Open emcauliffe opened 2 years ago
My laptop with the D435 and ROS was publishing consistantly at 30hz
the Jetson Tx2 with the d435 and ROS was publishing at 1-3hz on multiple camera topics (camera placed on table facing open space)
The realsense-viewer program (from Intel) running on the TX2 through X11 reports 29-30fps just fine on both RGB and Depth.
looking into it online, it's said the auto-exposure negatively effects the fps. I tried disabling it with rqt_reconfigure but haven't seen any noticable changes to the fps yet.
At some point I put the camera back in the drawer and surprisingly the rate increased to 17 Hz! After that I realized when there are really close objects to the camera the rate increases. (odd since the realsense-viewer consistantly updates the frames at 30fps on the jetson)
Uninstalled and reinstalled every package related to the D435 (librealsense2, ros-melodic-librealsense2, ros-melodic-realsense2-camera, ros-melodic-realsense2-description). The camera now publishes at a consistant 30hz on rs-camera.launch and a consistant ~25hz when setting align_depth:=true (needed for rtabmap)
I suspect it could have been a dependency version compatibility issue.
RTAB-Map was tested with these faster camera topics and performed better/faster.
Next steps: Take visual odometry, IMU, and GPS and send it to pose_ekf node to generate a single fused odometry source. Provide this /odom topic to RTAB-Map and test out performance.

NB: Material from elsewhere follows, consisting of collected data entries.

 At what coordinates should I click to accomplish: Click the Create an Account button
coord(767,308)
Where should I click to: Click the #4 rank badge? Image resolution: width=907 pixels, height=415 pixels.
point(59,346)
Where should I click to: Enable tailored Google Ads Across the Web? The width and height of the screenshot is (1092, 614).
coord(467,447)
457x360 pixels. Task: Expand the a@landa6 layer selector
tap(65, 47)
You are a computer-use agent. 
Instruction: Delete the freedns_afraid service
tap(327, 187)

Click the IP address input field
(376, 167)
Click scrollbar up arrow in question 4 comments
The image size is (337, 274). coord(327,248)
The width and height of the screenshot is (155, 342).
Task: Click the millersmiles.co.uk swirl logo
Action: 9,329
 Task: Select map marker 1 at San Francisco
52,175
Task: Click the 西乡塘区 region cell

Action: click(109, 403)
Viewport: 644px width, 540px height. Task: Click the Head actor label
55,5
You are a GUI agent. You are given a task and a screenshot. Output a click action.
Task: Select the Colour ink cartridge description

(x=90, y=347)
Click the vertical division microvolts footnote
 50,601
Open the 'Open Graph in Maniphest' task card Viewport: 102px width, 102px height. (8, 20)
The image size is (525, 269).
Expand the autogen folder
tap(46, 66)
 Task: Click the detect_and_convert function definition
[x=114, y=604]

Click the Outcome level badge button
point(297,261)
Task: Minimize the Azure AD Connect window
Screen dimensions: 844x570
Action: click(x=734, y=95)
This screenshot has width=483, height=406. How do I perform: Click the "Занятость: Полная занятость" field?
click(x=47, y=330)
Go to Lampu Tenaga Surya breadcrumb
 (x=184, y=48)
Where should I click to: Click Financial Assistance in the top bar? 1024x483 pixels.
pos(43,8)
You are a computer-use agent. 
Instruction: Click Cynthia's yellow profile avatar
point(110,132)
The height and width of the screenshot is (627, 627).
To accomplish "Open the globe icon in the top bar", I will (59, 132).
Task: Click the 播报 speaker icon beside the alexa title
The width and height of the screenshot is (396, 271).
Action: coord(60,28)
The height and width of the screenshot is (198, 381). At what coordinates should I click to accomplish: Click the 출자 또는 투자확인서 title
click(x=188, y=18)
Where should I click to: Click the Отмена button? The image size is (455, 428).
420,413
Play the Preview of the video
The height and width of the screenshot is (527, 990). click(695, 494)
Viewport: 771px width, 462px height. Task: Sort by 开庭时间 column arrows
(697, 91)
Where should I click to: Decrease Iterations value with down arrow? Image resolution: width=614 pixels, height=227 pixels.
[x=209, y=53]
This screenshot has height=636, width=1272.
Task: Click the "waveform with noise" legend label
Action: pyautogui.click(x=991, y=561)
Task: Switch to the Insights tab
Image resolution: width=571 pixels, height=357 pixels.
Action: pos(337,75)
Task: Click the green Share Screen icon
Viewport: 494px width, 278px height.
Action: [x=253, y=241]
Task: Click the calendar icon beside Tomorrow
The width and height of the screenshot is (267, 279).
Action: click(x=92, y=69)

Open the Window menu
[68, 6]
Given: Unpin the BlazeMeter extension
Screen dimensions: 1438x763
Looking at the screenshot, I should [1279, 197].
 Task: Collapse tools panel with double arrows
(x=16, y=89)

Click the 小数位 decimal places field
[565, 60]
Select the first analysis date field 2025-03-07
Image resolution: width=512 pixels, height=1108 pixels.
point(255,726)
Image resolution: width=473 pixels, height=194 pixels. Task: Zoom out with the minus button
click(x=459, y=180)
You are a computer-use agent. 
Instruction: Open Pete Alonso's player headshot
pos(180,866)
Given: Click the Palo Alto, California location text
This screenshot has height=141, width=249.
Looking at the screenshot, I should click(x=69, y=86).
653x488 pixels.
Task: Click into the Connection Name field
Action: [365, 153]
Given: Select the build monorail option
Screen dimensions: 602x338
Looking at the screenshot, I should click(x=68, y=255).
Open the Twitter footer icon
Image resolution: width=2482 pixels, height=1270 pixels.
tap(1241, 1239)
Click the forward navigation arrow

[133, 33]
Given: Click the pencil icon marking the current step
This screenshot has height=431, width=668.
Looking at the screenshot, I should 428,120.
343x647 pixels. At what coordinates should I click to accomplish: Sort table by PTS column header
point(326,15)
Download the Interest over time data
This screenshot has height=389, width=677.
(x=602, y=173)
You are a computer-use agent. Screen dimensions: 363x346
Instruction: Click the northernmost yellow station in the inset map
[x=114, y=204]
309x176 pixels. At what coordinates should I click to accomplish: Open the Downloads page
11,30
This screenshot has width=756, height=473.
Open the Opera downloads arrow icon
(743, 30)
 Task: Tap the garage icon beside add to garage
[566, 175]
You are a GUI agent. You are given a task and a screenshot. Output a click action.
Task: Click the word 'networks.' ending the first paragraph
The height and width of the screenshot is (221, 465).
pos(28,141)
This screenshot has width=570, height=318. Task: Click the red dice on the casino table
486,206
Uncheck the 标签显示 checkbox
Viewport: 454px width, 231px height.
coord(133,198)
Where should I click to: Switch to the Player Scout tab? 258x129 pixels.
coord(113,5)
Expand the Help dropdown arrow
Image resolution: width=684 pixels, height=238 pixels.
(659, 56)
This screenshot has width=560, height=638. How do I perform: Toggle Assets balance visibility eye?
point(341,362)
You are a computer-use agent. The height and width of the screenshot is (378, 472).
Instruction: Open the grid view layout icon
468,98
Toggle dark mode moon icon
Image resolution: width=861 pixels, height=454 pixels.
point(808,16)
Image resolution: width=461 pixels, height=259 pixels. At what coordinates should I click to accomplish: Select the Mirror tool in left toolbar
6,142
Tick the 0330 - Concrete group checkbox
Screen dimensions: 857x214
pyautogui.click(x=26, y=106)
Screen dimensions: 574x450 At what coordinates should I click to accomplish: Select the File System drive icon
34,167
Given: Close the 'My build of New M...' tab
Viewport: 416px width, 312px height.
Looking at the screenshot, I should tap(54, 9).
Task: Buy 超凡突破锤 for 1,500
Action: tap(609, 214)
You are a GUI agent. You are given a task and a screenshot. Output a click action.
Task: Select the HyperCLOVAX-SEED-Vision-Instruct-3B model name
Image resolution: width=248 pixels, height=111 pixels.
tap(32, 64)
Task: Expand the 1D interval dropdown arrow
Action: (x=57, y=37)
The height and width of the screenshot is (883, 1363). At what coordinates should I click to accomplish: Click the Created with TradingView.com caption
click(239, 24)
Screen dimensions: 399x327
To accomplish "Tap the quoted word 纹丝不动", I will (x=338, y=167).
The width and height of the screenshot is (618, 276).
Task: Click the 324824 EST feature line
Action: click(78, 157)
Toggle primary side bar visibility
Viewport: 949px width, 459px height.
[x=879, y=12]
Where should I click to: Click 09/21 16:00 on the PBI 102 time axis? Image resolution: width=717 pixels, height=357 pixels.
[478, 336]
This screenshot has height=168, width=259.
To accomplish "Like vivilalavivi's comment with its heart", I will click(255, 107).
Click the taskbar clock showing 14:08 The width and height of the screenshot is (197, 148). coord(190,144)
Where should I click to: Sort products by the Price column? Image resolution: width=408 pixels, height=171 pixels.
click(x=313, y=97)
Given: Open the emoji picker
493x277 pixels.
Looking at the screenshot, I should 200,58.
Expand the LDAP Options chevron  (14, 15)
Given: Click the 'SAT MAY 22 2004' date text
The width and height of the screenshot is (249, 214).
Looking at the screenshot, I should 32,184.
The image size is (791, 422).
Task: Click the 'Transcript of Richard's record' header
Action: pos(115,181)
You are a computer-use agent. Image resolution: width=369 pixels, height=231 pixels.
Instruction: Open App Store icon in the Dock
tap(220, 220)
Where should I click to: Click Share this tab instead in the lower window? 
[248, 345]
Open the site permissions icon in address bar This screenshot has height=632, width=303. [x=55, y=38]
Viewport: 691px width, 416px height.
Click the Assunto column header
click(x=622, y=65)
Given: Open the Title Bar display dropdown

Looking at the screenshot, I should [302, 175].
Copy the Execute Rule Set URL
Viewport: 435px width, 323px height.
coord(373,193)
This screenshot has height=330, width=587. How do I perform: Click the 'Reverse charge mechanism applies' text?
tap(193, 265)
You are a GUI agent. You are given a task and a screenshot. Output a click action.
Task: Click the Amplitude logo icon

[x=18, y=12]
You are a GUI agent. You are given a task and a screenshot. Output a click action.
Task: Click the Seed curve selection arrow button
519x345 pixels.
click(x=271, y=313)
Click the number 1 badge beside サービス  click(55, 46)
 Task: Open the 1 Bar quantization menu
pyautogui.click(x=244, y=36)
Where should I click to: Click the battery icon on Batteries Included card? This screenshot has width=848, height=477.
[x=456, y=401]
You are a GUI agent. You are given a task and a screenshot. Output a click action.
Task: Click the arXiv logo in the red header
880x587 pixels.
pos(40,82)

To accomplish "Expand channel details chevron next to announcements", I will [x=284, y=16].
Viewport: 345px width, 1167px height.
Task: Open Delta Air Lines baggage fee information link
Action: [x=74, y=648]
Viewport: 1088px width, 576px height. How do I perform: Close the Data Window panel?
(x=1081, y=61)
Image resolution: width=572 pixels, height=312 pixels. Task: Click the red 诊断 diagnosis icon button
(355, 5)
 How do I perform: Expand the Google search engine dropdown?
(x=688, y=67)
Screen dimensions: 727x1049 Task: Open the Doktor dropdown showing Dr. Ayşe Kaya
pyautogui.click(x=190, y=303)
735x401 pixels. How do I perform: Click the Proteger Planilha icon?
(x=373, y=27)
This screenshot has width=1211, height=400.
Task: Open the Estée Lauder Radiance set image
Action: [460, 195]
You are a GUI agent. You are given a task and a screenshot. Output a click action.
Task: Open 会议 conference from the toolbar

In my test-base robot I only needed one EKF (Extended Kalman Filter) to fuse my odometry sources since the whole system was confined indoors with the robot using only relative-based sensor data. This changes once we receive absolute data from sensors like the GPS and Visual Odometry Output from RTAB-Map
More info on why we need to implement a dual EKF system here: https://answers.ros.org/question/318328/robot_localization-dual-ekfhow-the-two-ekf-nodes-work-together/
Essentially, relative sources give you data much faster, but is highly prone to drift over time. Absolute sensor sources are slower, but less prone to drift and useful to 'fix' the localisation here and there. This is especially useful for the rover needing to navigate to specific GPS Waypoints.
Notes: IMU publish to /imu/data GPS publish to /gps/fix
EKF Nodes: Local EKF:
Global EKF:
@haashimrehan
Goal: get the intel camera working in conjunction with GPS, LoRa, and encoder data to give the robot the ability to map and navigate its environment.